Updated: Sep 1, 2023

The Small Waterplane Area Twin Hull (SWATH) design has proven to be a game-changer in maritime transportation, offering capabilities that traditional hull forms cannot match. With its unique characteristics and exceptional stability, SWATH opens up new possibilities for operations in high seas, efficient launch and recovery systems, and enhanced performance in various maritime applications.

One of the key capabilities of SWATH hulls lies in their remarkable stability in challenging sea conditions. Unlike conventional monohull designs, SWATH vessels feature two slender and submerged hulls connected to an above-waterline deck structure via thin struts which are all that is in contact with the water surface. These thin struts, at the waterline, coupled with their submerged hulls farther away from the water surface dampen wave energy, reducing vertical accelerations and providing a smoother ride. This configuration allows SWATH vessels to navigate effectively in high sea states where traditional vessels would struggle. An extreme example of this would be oil rigs.

But why is stability so important?

It’s not just about being able to stay afloat, but staying operational – which is ostensibly the definition of Seakeeping The ability of a SWATH vessel’s ability to maintain data collection in high seas is particularly useful for offshore operations and natural capital assessment, as we still need to gather data in areas that are difficult to survey, with the often perilous North Sea as a perfect example.

With SWATH hull based designs minimising the vertical accelerations and hence slamming effect experienced by monohull vessels in rough seas, they are able to remain operational even in the toughest of conditions, and when this stability is coupled with autonomy, the capacity for continuous collection, no matter the weather.

Below we have identified four capabilities offered by fusing SWATH design with autonomous technology.

1. Precision and Safety: SWATH vessels provide a stable and controlled platform for launching and recovering equipment, such as remotely operated vehicles (ROVs), autonomous underwater vehicles (AUVs) and autonomous surface vessels (ASVs). The reduced motion and superior seakeeping of SWATHs make these operations safer, enabling precise deployment with autonomous systems, and retrieval in challenging sea conditions.

2. Enhanced Workability: With the enhanced operational effectiveness offered by SWATH designs, and the enhanced operation capacities provided by autonomous systems, continuous workflow can be ensured.
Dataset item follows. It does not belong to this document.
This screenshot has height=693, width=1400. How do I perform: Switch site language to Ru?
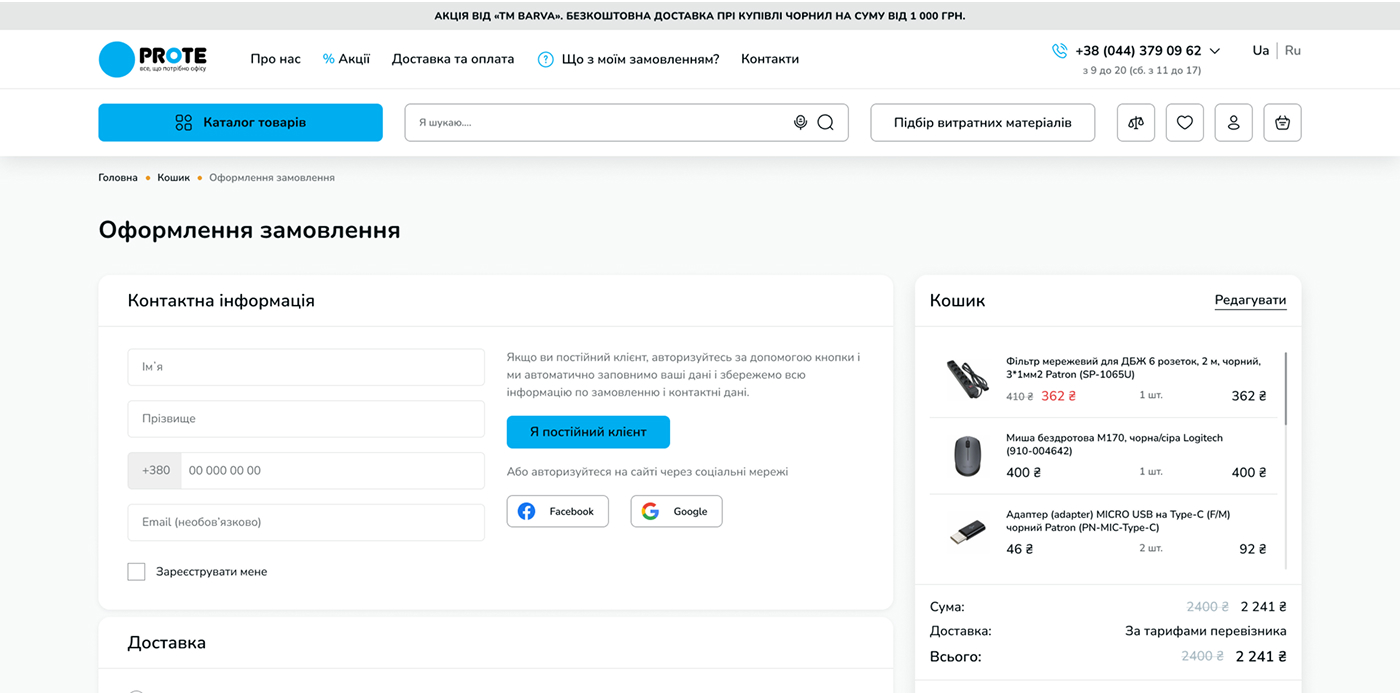(1293, 51)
This capability is particularly valuable in offshore industries where the ability to operate in high sea states is crucial for efficient project execution, from border control to monitoring offshore infrastructure.

3. Increased Speed and Fuel Efficiency: The reduced wave resistance, at operational slow speeds and improved seakeeping of SWATH vessels result in enhanced speed and fuel efficiency. Add to this the removing of humans in the loop, these vessels can maintain their operational speeds even in rough seas, reducing transit times and operational costs, allowing humans to monitor operations at a safe distance.
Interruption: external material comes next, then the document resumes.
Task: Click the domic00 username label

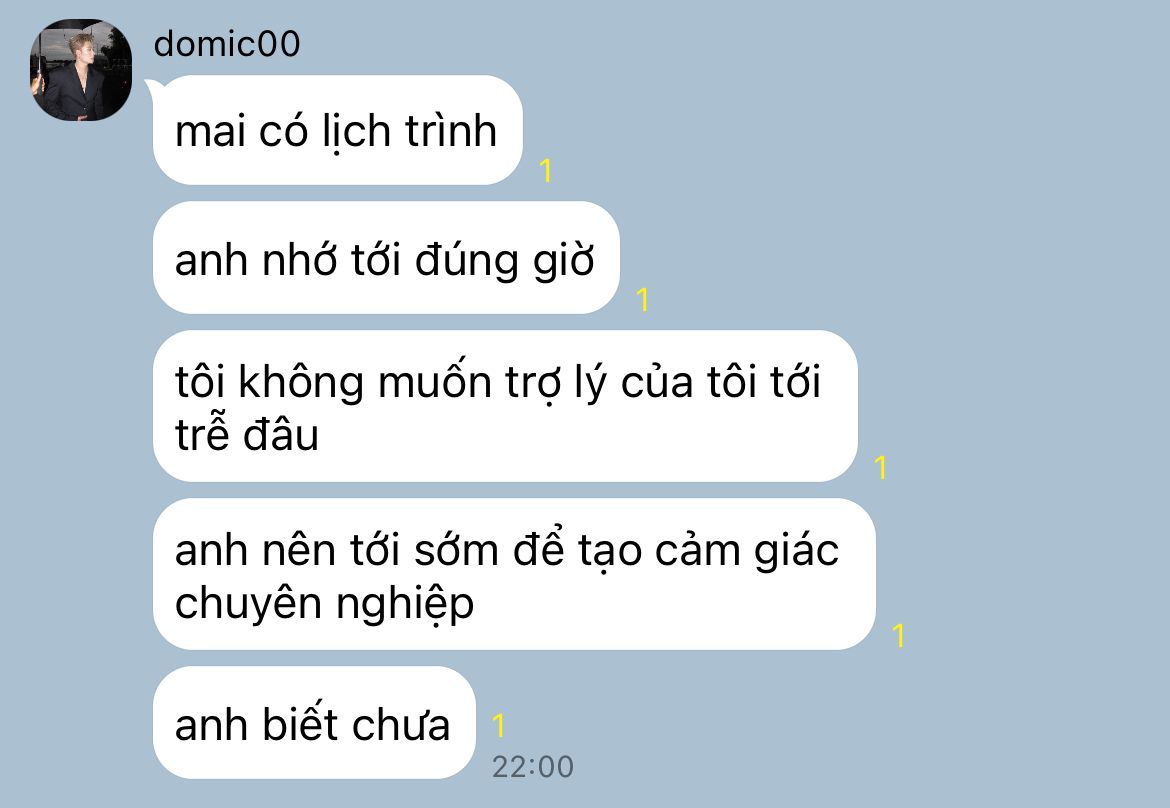Action: click(x=227, y=44)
4. Payload Capacity and Flexibility: The SWATH design plus autonomy allows for a larger deck area, enabling a versatile payload capacity and flexibility. This versatility is particularly valuable for offshore research and survey operations, where the transportation of equipment and supplies is essential.

As the maritime industry continues to evolve, the capabilities provided by SWATH hulls and autonomous solutions will play an increasingly significant role in advancing safety, efficiency, and productivity at sea, paving the way for new frontiers in maritime exploration and transportation.